Brano fornito ->

Pubblicato il 02/01/2017
Luigi La Spina

Quello che più ha colpito è stata la lontananza del discorso di Mattarella dai toni e dagli argomenti che, purtroppo, siamo avvezzi ad ascoltare da parte dell’attuale classe politica. Il messaggio del capo dello Stato agli italiani per il Capodanno 2017, infatti, ha soprattutto avuto il merito di cogliere e di denunciare il male più profondo del nostro Paese con parole serie, allarmate anche se non disperate, il rischio, cioè, di una crescente disgregazione della società italiana, generata da un’insopportabile disuguaglianza. 

Il tema di fondo dell’appello del presidente della Repubblica a partiti e leader che, accecati dalla nube quotidiana di polemiche autoreferenziali, non ne riescono a comprendere la gravità e l’urgenza, è stato illustrato, però, con una modernità di concezione che sfugge ai vecchi schemi classisti, fondati su analisi di società novecentesche. Ecco perché sarebbe profondamente sbagliato, o furbescamente strumentale, utilizzare il messaggio di Mattarella per un’indebita appropriazione di schieramento. L’accezione attuale di una disuguaglianza, che mina pure la coesione di gran parte delle società occidentali nel mondo, taglia i cittadini non solo nella tradizionale divisione tra ricchi e poveri, ma tra donne e uomini, tra le generazioni, tra le culture, tra i centri urbani più popolati e quelli più isolati, tra lavoratori, garantiti in modi ingiustamente difformi.

Record salvati ->
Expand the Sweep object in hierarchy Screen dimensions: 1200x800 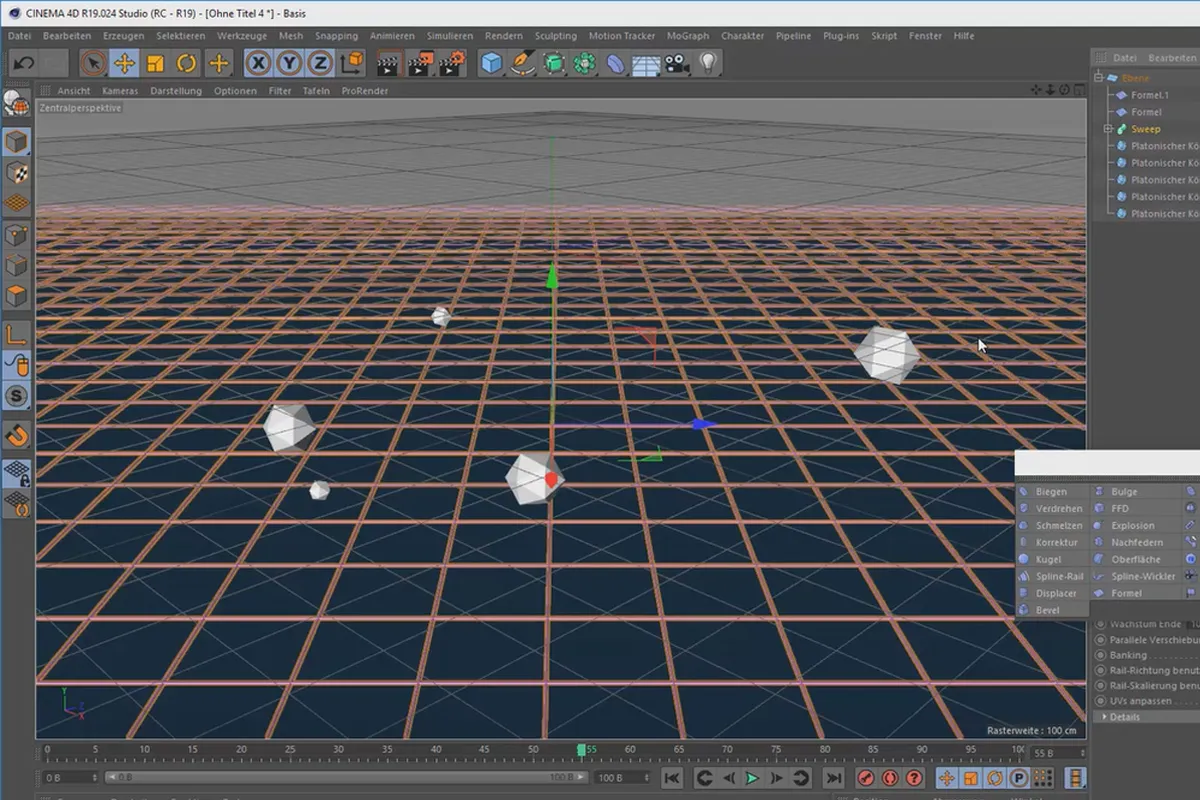[x=1108, y=129]
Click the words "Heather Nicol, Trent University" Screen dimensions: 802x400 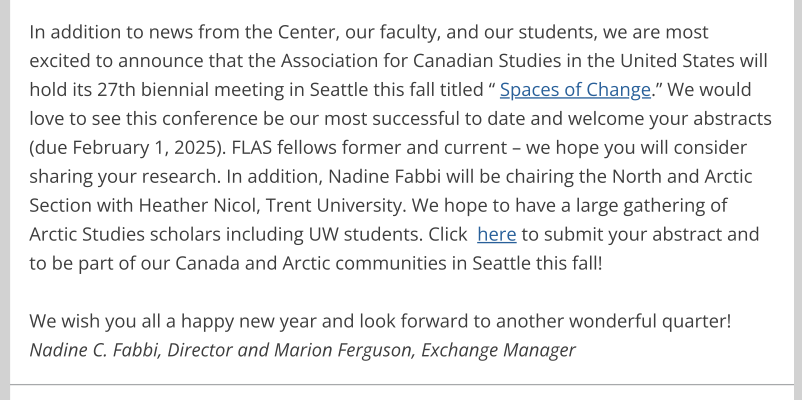(x=270, y=206)
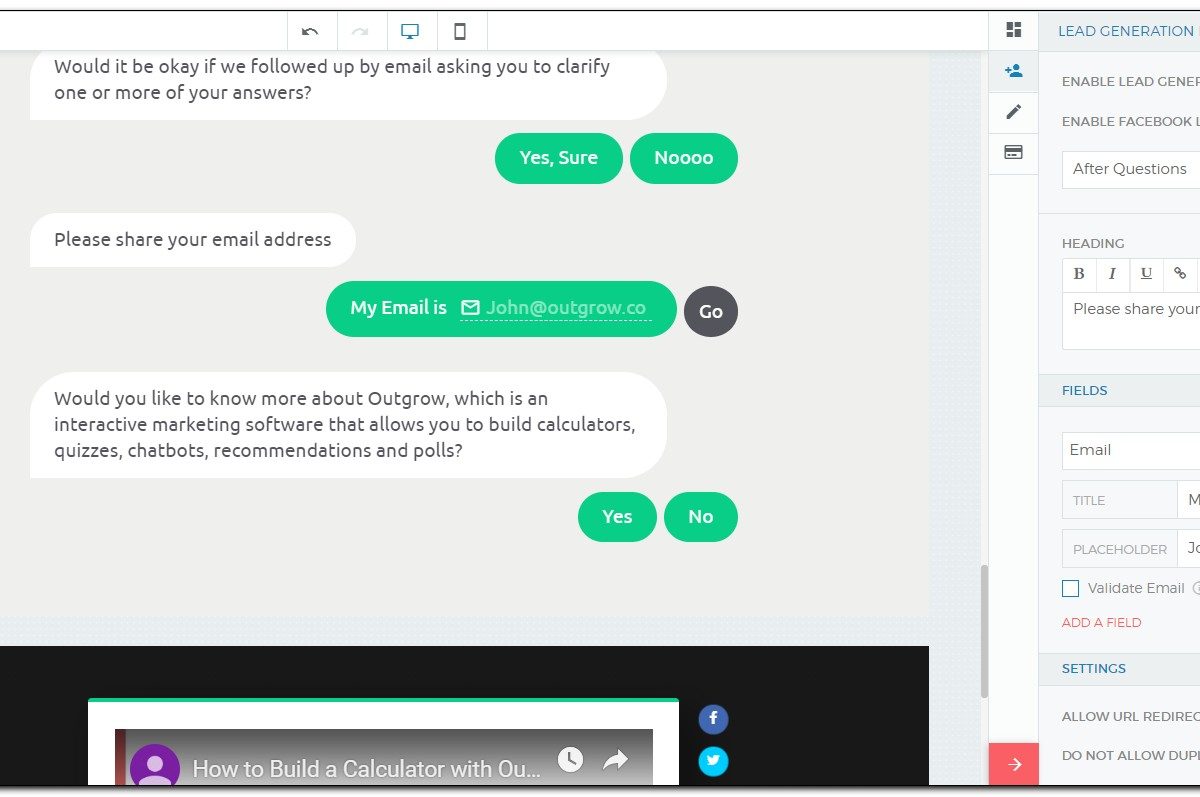Click the Yes, Sure chat button
The width and height of the screenshot is (1200, 797).
558,158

Compito A ->
Nel brano sul messaggio di Capodanno di Mattarella, da che cosa nasce il rischio di una crescente disgregazione della società italiana?
Compito B ->
Riporta senza modifiche il passo del brano sul messaggio di Capodanno di Mattarella che va da "Quello che più" a "da un’insopportabile disuguaglianza.", estremi compresi.

Risposta corretta A ->
Da un'insopportabile disuguaglianza.

Risposta corretta B ->
Quello che più ha colpito è stata la lontananza del discorso di Mattarella dai toni e dagli argomenti che, purtroppo, siamo avvezzi ad ascoltare da parte dell’attuale classe politica. Il messaggio del capo dello Stato agli italiani per il Capodanno 2017, infatti, ha soprattutto avuto il merito di cogliere e di denunciare il male più profondo del nostro Paese con parole serie, allarmate anche se non disperate, il rischio, cioè, di una crescente disgregazione della società italiana, generata da un’insopportabile disuguaglianza.